Liebe Sam, wie sieht jetzt Dein Tagesablauf aus?

Er sieht wie immer aus. Ich stehe auf, trinke meinen Kaffee und mach dann ein kleines Yoga-Programm. Wobei das von meiner Schlafqualität, die Nacht zuvor, abhängt. Dann setze ich mich an den Schreibtisch und arbeite, wie jetzt gerade, an meinem Manuskript.

Sam Bennet, Schriftstellerin

Was ist jetzt für uns alle besonders wichtig?

Mehr solidarischen Zusammenhalt und weniger Egoismus

Vor einem Aufbruch und Neubeginn werden wir jetzt alle gesellschaftlich und persönlich stehen. Was wird dabei wesentlich sein und welche Rolle kommt dabei der Literatur, der Kunst an sich zu?

Es liegt doch auf der Hand; Frieden zu schaffen, Hände zu reichen und endlich aufhören Natur und Mensch auszubeuten.

Literatur hat die Aufgabe über Landesgrenzen hinaus zu verbinden und offen zu sein und zu bleiben.

Was liest Du derzeit?

Da ich gerade an meinem neuen Roman schreibe, lenke ich mich eher nicht mit Literatur ab. Ich habe zuletzt den dritten Band von Stephen Kings „Der dunkle Turm“ gelesen.

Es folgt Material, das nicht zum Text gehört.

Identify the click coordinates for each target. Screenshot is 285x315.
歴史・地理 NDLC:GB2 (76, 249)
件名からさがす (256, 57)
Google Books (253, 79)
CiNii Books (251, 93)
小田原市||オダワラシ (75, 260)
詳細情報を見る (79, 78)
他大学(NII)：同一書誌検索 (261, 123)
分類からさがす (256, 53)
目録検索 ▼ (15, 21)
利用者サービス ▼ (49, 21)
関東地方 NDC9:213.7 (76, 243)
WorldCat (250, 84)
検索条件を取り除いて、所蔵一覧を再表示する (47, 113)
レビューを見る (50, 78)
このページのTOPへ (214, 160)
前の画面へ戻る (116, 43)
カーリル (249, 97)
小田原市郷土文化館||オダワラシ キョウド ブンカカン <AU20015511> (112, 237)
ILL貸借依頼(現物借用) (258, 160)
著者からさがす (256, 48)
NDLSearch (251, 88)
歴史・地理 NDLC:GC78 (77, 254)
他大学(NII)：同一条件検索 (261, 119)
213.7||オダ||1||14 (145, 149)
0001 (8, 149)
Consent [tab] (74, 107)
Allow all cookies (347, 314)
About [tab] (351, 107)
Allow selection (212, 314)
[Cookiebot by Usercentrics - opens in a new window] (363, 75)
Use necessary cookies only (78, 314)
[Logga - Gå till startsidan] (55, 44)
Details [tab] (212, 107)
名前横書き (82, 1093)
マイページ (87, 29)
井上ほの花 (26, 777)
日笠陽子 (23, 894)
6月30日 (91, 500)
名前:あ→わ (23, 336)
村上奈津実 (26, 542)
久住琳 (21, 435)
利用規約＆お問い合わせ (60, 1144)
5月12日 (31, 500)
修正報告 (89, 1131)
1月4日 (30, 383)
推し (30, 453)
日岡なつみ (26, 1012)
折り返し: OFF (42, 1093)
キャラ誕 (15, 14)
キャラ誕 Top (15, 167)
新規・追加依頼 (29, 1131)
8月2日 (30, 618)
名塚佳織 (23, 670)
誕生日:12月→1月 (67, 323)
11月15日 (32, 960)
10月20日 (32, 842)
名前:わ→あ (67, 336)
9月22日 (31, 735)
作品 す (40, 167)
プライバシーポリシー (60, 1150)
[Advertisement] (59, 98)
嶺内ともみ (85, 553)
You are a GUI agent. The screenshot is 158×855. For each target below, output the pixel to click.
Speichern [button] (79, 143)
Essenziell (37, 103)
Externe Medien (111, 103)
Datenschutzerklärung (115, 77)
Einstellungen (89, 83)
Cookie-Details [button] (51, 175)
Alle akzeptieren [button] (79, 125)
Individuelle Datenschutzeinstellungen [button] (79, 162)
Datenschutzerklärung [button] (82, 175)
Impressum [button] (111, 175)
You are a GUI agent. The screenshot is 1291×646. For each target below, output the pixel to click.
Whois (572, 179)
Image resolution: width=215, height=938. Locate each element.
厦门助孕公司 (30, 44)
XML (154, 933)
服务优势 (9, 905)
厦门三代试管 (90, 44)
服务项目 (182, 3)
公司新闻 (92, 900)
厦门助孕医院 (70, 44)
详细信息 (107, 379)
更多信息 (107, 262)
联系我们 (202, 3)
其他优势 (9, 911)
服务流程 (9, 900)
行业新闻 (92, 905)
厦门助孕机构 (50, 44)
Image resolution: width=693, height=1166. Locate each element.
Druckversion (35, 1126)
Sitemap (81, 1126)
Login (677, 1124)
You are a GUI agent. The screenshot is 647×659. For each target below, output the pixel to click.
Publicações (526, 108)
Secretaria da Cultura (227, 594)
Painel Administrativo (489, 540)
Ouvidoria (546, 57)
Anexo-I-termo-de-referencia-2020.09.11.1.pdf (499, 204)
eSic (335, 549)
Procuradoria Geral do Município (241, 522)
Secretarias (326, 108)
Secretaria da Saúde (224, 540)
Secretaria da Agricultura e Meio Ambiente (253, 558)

Und vom großartigen Aladin El-Mafaalani, „Wozu Rassismus?“ – kann ich wirklich jedem ans Herz legen

Welches Zitat, welchen Textimpuls möchtest Du uns mitgeben?

Wer keinen inneren Frieden kennt, wird auch in der Begegnung mit anderen keinen inneren Frieden finden.

Dalai Lama

Vielen Dank für das Interview liebe Sam, viel Freude und Erfolg weiterhin für Deine großartigen Literaturprojekte und persönlich in diesen Tagen alles Gute! 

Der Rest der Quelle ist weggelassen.